BRIEF 1
Give every timestamp in seconds that the forum post cites for the Big-Bench video.
BRIEF 2
In the forum post, take the part that opens with the words "I don’t have" and closes with "many many epoches.", and replace "graphs" with "plots" throughout it.
-- PAGE TEXT follows --
The grokking paper is definitely preliminary. No one expected that and I’m not aware of any predictions of that (or patient teacher*) even if we can guess about a wide-basin/saddle-point interpretation.
I don’t have a list of spin-glass papers because I distrust such math/theory papers and haven’t found them to be helpful. There’s some I host on gwern.net because they’re early examples of estimating NN scaling laws but I didn’t get anything out of trying to read them. (Physicists gonna physics.) What I can link you right this second is a very cool interactive ‘explorable’ web page of many different spin-glasses, where you can see a lot of their behavior for yourself: http://bit-player.org/2021/three-months-in-monte-carlo
* I’m not sure if this is an example. Do student models ‘take off’ abruptly? They look in the graphs like they might idle around for scores or thousands of epoches and then take off, but it’s hard to tell from the graphs whether they are just truncated at an axis and actually show gradual consistent improvement over many many epoches.
I’m not sure how useful transparency tools would be. They can’t tell you anything about adversarial examples. Do they even diagnose neural backdoors yet? If they can’t find actual extremely sharp decision boundaries around specific inputs, hard to see how they could help you understand what an arbitrary SGD update does to decision boundaries across all inputs.
There’s a lot of physics-related nonlinearities/phase-transitions/powerlaw material in these workshop slides & videos, looks like: https://sites.google.com/mila.quebec/scaling-laws-workshop/schedule
This post (which is really dope) provides some grokking examples in large language models in a Big-Bench video at 19313s & 19458s, with that segment (18430s-19650s) being a nice watch! I shall spend a bit more time collecting and precisely identifying evidence and then include it in the grokking part of this post. This was a really nice thing to know about and very suprising.
-- PAGE TEXT concluded --
-- EXTRACTED INFORMATION follows --
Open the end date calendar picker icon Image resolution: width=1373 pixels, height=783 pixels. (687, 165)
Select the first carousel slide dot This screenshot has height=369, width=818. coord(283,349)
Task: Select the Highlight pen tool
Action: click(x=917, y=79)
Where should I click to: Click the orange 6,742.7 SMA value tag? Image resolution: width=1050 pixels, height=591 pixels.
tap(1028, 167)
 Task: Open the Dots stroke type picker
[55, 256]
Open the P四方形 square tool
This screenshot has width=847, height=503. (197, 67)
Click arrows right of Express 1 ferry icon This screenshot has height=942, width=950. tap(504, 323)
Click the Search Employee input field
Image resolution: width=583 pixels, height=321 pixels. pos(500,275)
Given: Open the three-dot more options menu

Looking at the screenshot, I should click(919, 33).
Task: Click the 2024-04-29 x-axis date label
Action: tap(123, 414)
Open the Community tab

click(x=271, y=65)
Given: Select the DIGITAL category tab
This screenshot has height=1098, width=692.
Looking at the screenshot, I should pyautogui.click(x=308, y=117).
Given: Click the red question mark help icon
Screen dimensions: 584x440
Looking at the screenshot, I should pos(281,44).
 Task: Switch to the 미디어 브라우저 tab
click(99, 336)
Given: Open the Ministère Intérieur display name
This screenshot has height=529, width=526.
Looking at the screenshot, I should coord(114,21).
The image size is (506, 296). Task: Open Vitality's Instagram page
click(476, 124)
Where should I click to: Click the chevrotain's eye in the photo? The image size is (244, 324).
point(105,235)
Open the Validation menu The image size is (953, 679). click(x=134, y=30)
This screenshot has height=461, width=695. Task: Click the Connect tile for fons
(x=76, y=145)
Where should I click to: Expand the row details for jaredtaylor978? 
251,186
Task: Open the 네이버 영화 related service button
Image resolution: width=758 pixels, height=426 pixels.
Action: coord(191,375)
-- EXTRACTED INFORMATION concluded --
FINAL ANSWER 1
19313s, 19458s, 18430s, 19650s

FINAL ANSWER 2
I don’t have a list of spin-glass papers because I distrust such math/theory papers and haven’t found them to be helpful. There’s some I host on gwern.net because they’re early examples of estimating NN scaling laws but I didn’t get anything out of trying to read them. (Physicists gonna physics.) What I can link you right this second is a very cool interactive ‘explorable’ web page of many different spin-glasses, where you can see a lot of their behavior for yourself: http://bit-player.org/2021/three-months-in-monte-carlo
* I’m not sure if this is an example. Do student models ‘take off’ abruptly? They look in the plots like they might idle around for scores or thousands of epoches and then take off, but it’s hard to tell from the plots whether they are just truncated at an axis and actually show gradual consistent improvement over many many epoches.